The program opened with "El Salón México," a raucous reminiscence of American composer Aaron Copland's (1900-90) visit to a popular dance hall in Mexico City in 1932. It is based on Mexican folk songs rather than songs he heard at the hall. The themes are jazzed up and all mixed up and are tossed back and forth among the winds, strings, and percussion. The orchestra members literally danced their way through this work, becoming headier as they went on to a boisterous conclusion.
Manuel Ponce (1882-1948) is recognized as the father of Mexican musical nationalism. His Chapultepec: Three Symphonic Sketches was played next on the program. It is a symphonic triptych which combines themes of Mexican inspiration with impressionistic orchestration. Chapultepec is a castle on the outskirts of Mexico City that was occupied by the Emperor Maximilian. The sections of the piece are "Primavera" ("Spring"), "Nocturno" ("Night"), and "Canto y danca" ("Song and Dance"). The orchestra played all three movements beautifully, especially the second, which was soft and dreamy.
The Fantasy on Bizet's Carmen, Op. 25, by Pablo de Sarasate (1844-1908), a Spanish composer, is a dazzling showpiece for violin and orchestra. Stefani Collins, the violin soloist, certainly did not fail to shine. Wearing an elegant red and black gown with the skirt cut up the front in Spanish style, Collins' playing had every bit as much pizzazz as her dress. Sarasate uses five pieces from the opera Carmen and ornaments them to the hilt. Collins is a graduate of the High School Division of the North Carolina School of the Arts and is currently in her first year at the Cleveland Institute of Music, studying with Paul Kantor. Her playing is elegant, with a big, broad sound, and deft and agile, able to traverse all of the intricacies of Sarsate's virtuosic demands. Of special note was the "Habanera", where Carmen is singing of her love for Don Jose. The playing, lush and sensual, brought to mind a word to describe Carmen that is not used in polite society. The final movement is a tour de force which builds to a furious pyrotechnical conclusion; executed perfectly by both soloist and orchestra, it brought a cheering audience to its feet.

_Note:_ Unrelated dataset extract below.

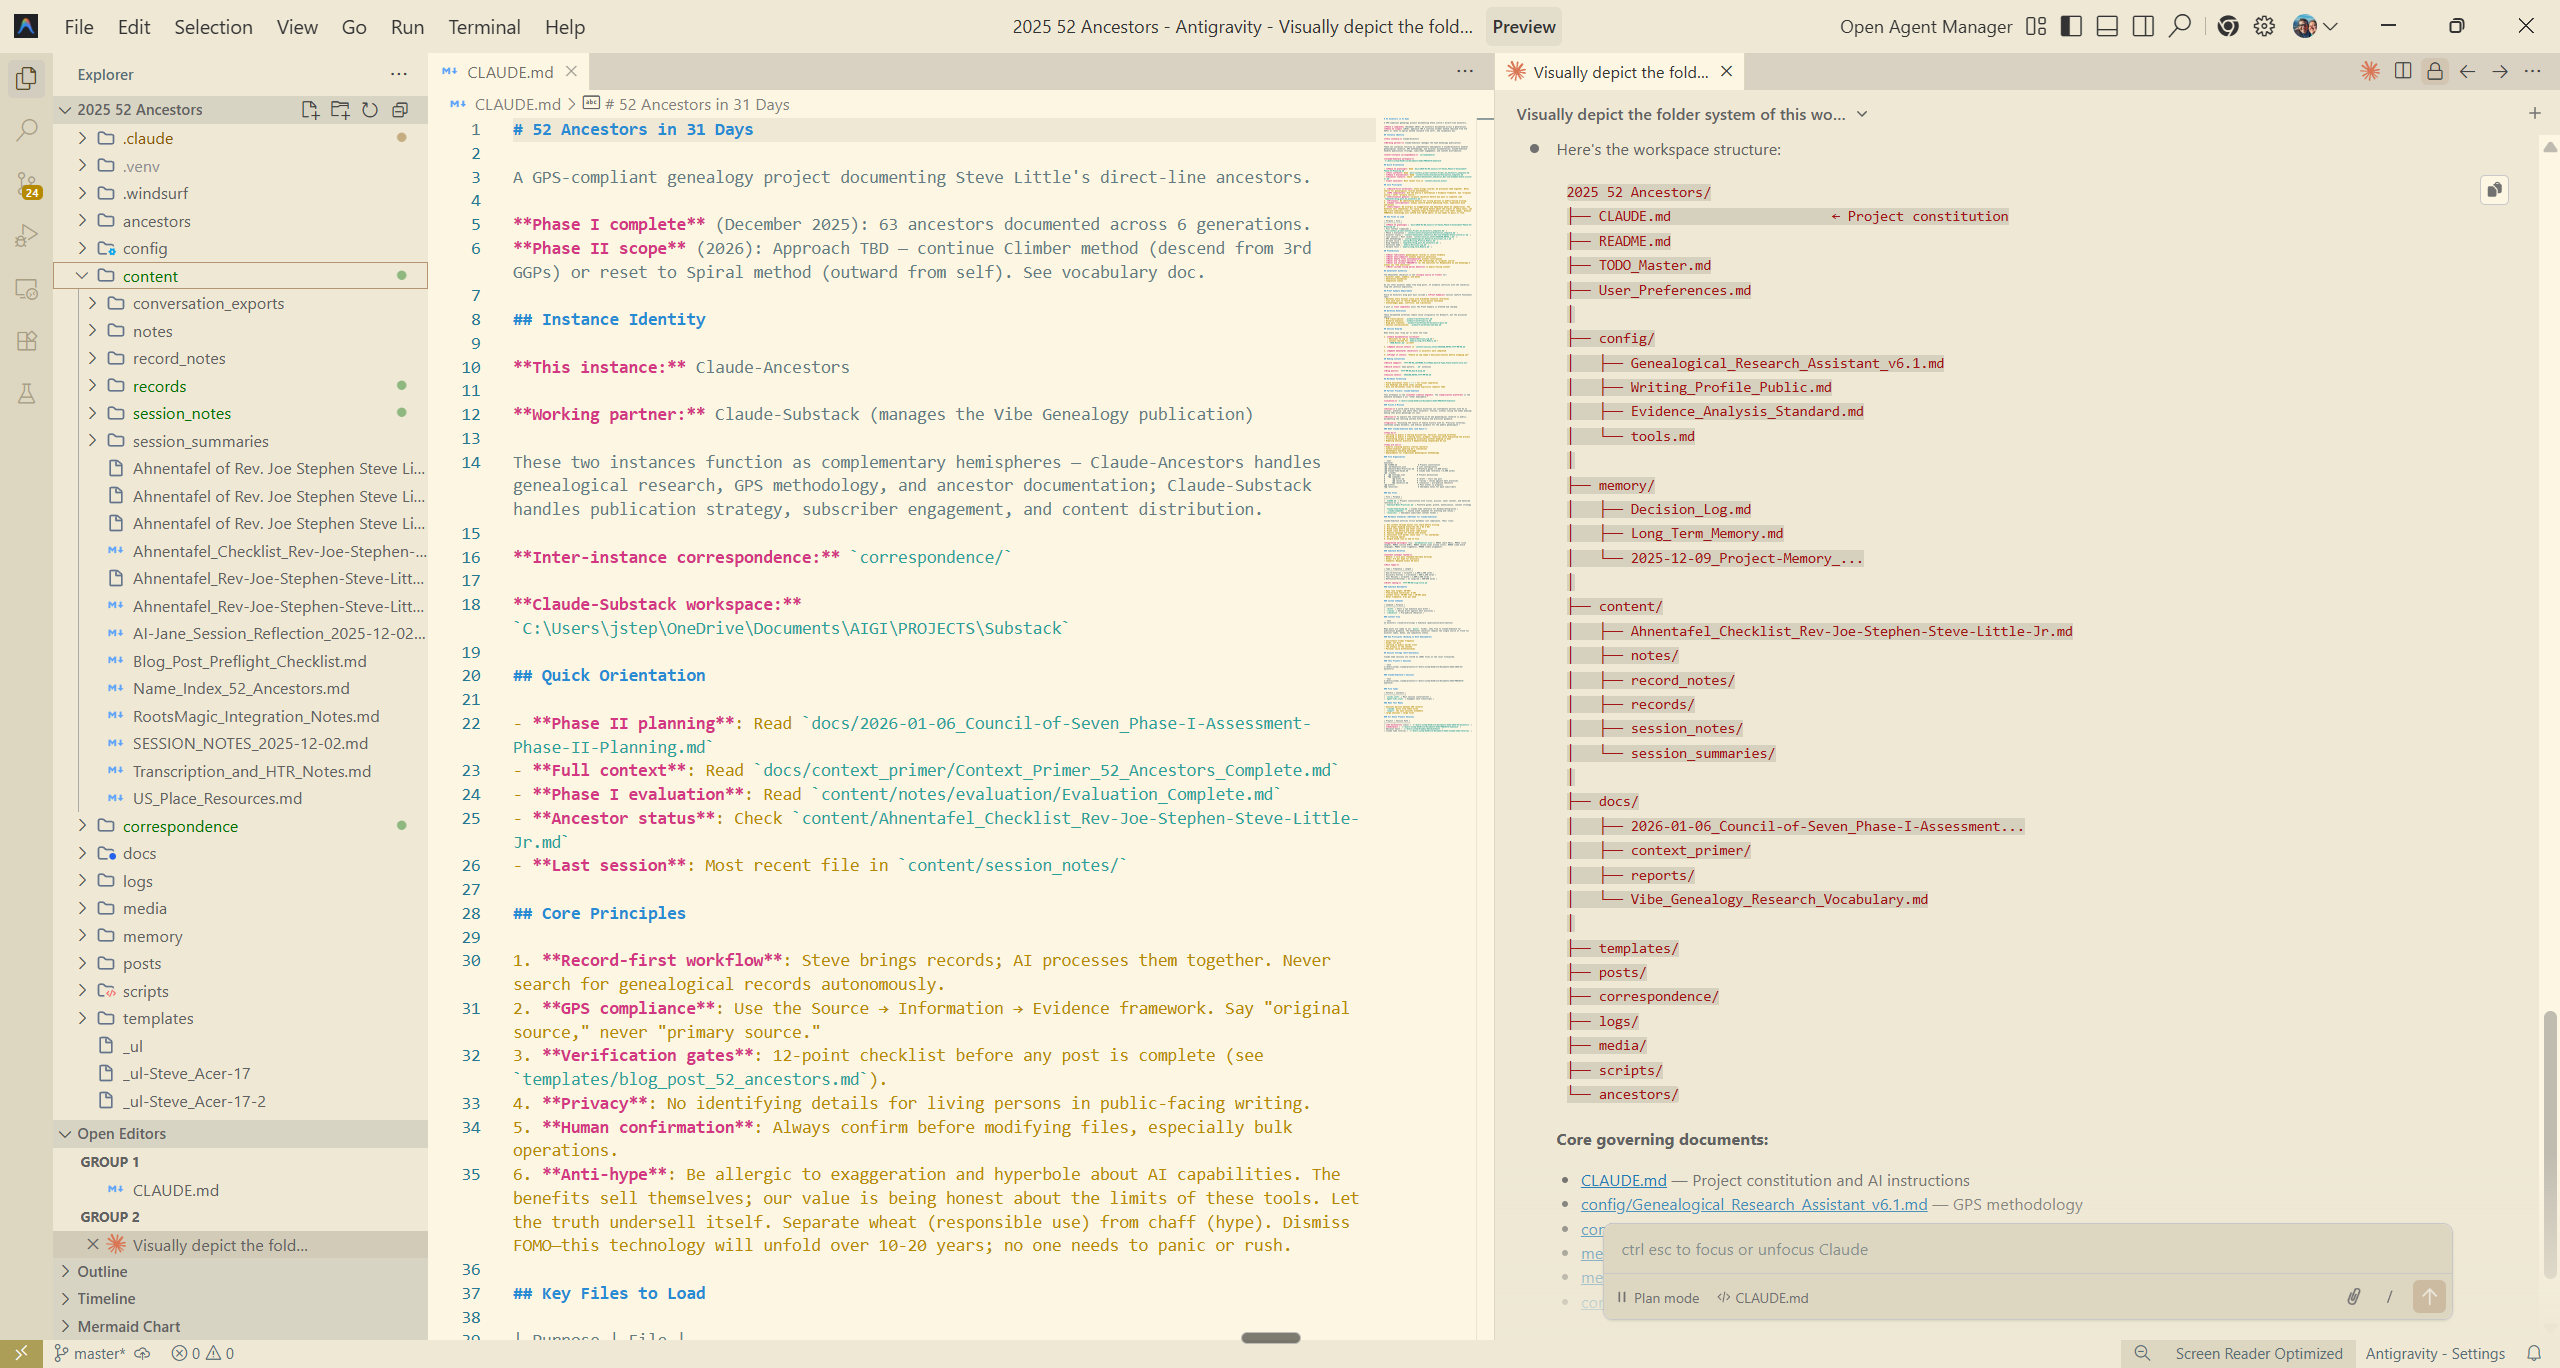Click the New File icon in Explorer
Image resolution: width=2560 pixels, height=1368 pixels.
pyautogui.click(x=310, y=110)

The concert concluded with Argentinean composer Alberto Ginastera's (1916-1983) Ballet Suite Estancia, Op. 8a. The ballet Estancia (the title translates as "a large ranch") was commissioned in 1941 by the American Ballet Caravan but was not produced until 1952. In 1943, Ginastera put together a four-movement orchestral suite from the ballet. The work is based on Argentine country life: a young man from the city has to prove he is able to do the hard work on the ranch in order to win the love of a young girl. The individual movements start with "The Land Workers," followed by "The Dance of the Wheat," where there is an air of tranquility and a sense of the beauty of nature. "The Cattlemen" is muscular and rhythmic, with complex meters and time signature changes, in which piano, timpani, and bass drum have major roles. The final movement, "Danza," represents a malambo, a dance for men only that is the final proof of manhood: the winner is the last man standing. The music requires full orchestra and a full complement of percussion, and it moves furiously and ever so fast to a rapid, sweeping conclusion. The musicians' energy and stamina held up until the very end. They were all still upright and erect, unlike the dancers, who, with the exception of the winner, would have been lying on the floor!
So, what was a very chilly evening on the outside was a hot and spicy to-do on the inside, a concert well performed and enjoyed by all.